Query enumeration is the problem of enumerating the results of a query over a database one by one; the goal is to obtain, after some initial low preprocessing time (e.g., linear in the data), one solution after the other with low delay (e.g., constant-time) in between.

In a first work [26], we consider the enumeration of MSO queries over strings under updates. For each MSO query we build an index structure enjoying the following properties: The index structure can be constructed in linear time, it can be updated in logarithmic time and it allows for constant delay time enumeration. This improves from the previous known index structures allowing for constant delay enumeration that would need to be reconstructed from scratch, hence in linear time, in the presence of updates. We allow relabeling updates, insertion of individual labels and removal of individual labels.
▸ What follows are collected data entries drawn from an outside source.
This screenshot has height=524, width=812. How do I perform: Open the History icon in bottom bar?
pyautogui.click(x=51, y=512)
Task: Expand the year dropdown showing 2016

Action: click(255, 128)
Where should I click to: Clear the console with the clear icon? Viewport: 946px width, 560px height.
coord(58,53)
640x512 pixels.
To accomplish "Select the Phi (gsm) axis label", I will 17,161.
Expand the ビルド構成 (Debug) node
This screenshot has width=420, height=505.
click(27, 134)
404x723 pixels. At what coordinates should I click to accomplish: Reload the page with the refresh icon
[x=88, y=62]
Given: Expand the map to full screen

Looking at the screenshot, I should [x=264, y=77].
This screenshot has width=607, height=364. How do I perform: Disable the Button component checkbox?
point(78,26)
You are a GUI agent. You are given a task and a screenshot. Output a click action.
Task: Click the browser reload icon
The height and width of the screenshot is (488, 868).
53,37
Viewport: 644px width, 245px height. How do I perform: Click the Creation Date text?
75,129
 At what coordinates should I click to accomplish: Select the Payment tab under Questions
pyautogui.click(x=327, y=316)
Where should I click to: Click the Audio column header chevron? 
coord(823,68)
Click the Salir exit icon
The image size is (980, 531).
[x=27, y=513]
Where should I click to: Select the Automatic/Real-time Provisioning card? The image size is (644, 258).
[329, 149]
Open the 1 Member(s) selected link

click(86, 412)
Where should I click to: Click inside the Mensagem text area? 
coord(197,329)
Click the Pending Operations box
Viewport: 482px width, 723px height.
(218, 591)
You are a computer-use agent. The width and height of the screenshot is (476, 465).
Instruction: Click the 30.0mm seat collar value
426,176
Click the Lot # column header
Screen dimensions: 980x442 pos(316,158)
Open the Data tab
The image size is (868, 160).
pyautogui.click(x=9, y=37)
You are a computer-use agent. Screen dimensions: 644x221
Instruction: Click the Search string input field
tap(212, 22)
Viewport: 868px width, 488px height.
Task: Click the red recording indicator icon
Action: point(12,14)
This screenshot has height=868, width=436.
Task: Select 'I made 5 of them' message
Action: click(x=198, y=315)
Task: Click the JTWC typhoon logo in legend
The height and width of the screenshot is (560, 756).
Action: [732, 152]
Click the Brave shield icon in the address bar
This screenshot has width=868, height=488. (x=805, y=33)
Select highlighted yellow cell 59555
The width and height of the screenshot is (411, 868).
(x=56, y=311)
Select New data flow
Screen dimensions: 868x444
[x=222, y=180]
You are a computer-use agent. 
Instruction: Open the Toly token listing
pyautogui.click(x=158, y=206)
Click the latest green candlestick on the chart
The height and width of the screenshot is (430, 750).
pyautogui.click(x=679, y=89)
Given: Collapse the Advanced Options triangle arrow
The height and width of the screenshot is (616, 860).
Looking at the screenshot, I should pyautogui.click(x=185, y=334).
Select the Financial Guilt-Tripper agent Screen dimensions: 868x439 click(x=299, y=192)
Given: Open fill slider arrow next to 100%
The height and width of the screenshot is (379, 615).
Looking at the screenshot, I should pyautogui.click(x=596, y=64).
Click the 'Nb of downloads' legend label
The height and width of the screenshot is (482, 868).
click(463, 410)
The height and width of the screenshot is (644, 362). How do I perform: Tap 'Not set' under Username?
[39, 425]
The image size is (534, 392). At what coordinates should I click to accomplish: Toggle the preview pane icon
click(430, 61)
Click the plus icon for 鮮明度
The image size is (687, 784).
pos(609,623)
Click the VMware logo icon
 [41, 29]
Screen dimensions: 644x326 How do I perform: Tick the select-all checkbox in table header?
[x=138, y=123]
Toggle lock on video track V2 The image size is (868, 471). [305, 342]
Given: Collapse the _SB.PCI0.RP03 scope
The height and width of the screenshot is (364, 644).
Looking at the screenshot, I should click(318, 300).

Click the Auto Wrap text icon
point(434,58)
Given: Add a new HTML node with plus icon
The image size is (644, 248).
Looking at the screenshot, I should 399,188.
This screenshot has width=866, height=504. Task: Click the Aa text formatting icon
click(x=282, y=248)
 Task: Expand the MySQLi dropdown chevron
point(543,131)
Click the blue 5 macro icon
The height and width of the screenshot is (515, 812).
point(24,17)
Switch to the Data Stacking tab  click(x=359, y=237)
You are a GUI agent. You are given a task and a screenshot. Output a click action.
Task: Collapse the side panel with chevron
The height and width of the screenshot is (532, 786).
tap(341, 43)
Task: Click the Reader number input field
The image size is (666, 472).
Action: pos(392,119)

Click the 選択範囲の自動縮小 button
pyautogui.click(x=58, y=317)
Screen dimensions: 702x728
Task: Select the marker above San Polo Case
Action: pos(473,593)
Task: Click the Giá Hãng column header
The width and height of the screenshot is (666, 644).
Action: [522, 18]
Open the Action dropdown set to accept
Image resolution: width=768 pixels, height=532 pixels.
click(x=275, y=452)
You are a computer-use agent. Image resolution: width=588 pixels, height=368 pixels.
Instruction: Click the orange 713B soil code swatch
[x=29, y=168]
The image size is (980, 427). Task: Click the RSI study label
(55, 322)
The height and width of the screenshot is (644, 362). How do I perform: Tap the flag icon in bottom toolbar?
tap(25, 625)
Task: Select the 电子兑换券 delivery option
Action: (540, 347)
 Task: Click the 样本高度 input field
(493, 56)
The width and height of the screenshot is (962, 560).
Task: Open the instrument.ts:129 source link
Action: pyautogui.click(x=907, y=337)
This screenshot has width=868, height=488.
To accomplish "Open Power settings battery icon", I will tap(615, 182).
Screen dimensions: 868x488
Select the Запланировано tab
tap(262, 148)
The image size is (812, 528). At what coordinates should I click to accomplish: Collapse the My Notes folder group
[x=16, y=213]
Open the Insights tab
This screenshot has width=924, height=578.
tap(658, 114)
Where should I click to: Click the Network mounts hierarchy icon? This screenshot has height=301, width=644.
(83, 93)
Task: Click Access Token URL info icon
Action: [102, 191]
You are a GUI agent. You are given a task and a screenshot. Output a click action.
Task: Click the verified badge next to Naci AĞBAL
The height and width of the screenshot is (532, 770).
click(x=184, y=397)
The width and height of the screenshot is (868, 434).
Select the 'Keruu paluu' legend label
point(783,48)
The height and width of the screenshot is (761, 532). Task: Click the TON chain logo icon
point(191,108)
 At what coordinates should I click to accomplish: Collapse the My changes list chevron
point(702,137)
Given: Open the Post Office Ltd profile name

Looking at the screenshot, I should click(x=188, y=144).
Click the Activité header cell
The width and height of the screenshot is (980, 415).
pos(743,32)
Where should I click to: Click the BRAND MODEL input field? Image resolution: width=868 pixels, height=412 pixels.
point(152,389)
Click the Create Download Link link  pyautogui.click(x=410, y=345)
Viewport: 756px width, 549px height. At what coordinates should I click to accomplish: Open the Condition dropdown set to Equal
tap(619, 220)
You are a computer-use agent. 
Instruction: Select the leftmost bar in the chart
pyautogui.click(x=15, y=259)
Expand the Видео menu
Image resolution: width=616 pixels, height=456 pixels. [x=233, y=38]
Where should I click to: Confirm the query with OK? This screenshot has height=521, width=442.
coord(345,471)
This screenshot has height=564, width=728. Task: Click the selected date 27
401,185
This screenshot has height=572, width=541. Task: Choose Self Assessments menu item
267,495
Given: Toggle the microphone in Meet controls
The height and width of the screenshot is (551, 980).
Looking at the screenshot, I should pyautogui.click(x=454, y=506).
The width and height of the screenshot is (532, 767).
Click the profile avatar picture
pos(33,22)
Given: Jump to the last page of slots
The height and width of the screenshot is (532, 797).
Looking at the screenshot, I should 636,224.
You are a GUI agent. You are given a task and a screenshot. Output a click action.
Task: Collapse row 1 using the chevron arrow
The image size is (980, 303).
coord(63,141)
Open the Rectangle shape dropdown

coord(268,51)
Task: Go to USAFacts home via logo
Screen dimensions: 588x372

In a second work [29], we consider the evaluation of first-order queries over classes of databases that are nowhere dense. The notion of nowhere dense classes was introduced by Nešetřil and Ossona de Mendez as a formalization of classes of “sparse” graphs and generalizes many well-known classes of graphs, such as classes of bounded degree, bounded treewidth, or bounded expansion. It has recently been shown by Grohe, Kreutzer, and Siebertz that over nowhere dense classes of databases, first-order sentences can be evaluated in pseudo-linear time (pseudo-linear time means that for all $\epsilon $ there exists an algorithm working in time $O\left({n}^{1+\epsilon}\right)$, where n is the size of the database). For first-order queries of higher arities, we show that over any nowhere dense class of databases, the set of their solutions can be enumerated with constant delay after a pseudo-linear time preprocessing. In the same context, we also show that after a pseudo-linear time preprocessing we can, on input of a tuple, test in constant time whether it is a solution to the query.